Go to the line that contains "Instruction: Close the Gateway panel" and transcribe from there to the end of the entries, that line and the last one included.

§ **DATASET ENTRIES**:
<<<<

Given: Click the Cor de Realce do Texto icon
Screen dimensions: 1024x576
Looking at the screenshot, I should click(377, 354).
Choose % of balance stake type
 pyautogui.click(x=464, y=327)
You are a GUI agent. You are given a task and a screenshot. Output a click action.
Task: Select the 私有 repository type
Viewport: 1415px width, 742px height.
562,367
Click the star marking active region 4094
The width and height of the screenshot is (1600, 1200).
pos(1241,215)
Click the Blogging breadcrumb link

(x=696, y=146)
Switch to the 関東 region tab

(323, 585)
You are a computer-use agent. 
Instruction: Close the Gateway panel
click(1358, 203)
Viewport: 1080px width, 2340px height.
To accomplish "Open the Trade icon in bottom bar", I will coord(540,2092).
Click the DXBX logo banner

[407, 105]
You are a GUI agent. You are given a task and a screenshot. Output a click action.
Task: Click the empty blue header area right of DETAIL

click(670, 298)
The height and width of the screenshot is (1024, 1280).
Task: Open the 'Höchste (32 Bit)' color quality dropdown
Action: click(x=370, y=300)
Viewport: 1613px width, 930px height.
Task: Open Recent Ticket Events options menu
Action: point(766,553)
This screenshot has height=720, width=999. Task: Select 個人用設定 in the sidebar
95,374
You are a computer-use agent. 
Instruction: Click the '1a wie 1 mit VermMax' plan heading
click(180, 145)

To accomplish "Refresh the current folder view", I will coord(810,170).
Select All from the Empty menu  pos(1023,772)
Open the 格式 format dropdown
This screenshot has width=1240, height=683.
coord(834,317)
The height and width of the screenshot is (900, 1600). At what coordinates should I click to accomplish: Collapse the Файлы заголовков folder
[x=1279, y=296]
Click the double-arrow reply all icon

>>>>

§ **OUTPUT OF THE TASK**:
Instruction: Close the Gateway panel
click(1358, 203)
Viewport: 1080px width, 2340px height.
To accomplish "Open the Trade icon in bottom bar", I will coord(540,2092).
Click the DXBX logo banner

[407, 105]
You are a GUI agent. You are given a task and a screenshot. Output a click action.
Task: Click the empty blue header area right of DETAIL

click(670, 298)
The height and width of the screenshot is (1024, 1280).
Task: Open the 'Höchste (32 Bit)' color quality dropdown
Action: click(x=370, y=300)
Viewport: 1613px width, 930px height.
Task: Open Recent Ticket Events options menu
Action: point(766,553)
This screenshot has height=720, width=999. Task: Select 個人用設定 in the sidebar
95,374
You are a computer-use agent. 
Instruction: Click the '1a wie 1 mit VermMax' plan heading
click(180, 145)

To accomplish "Refresh the current folder view", I will coord(810,170).
Select All from the Empty menu  pos(1023,772)
Open the 格式 format dropdown
This screenshot has width=1240, height=683.
coord(834,317)
The height and width of the screenshot is (900, 1600). At what coordinates should I click to accomplish: Collapse the Файлы заголовков folder
[x=1279, y=296]
Click the double-arrow reply all icon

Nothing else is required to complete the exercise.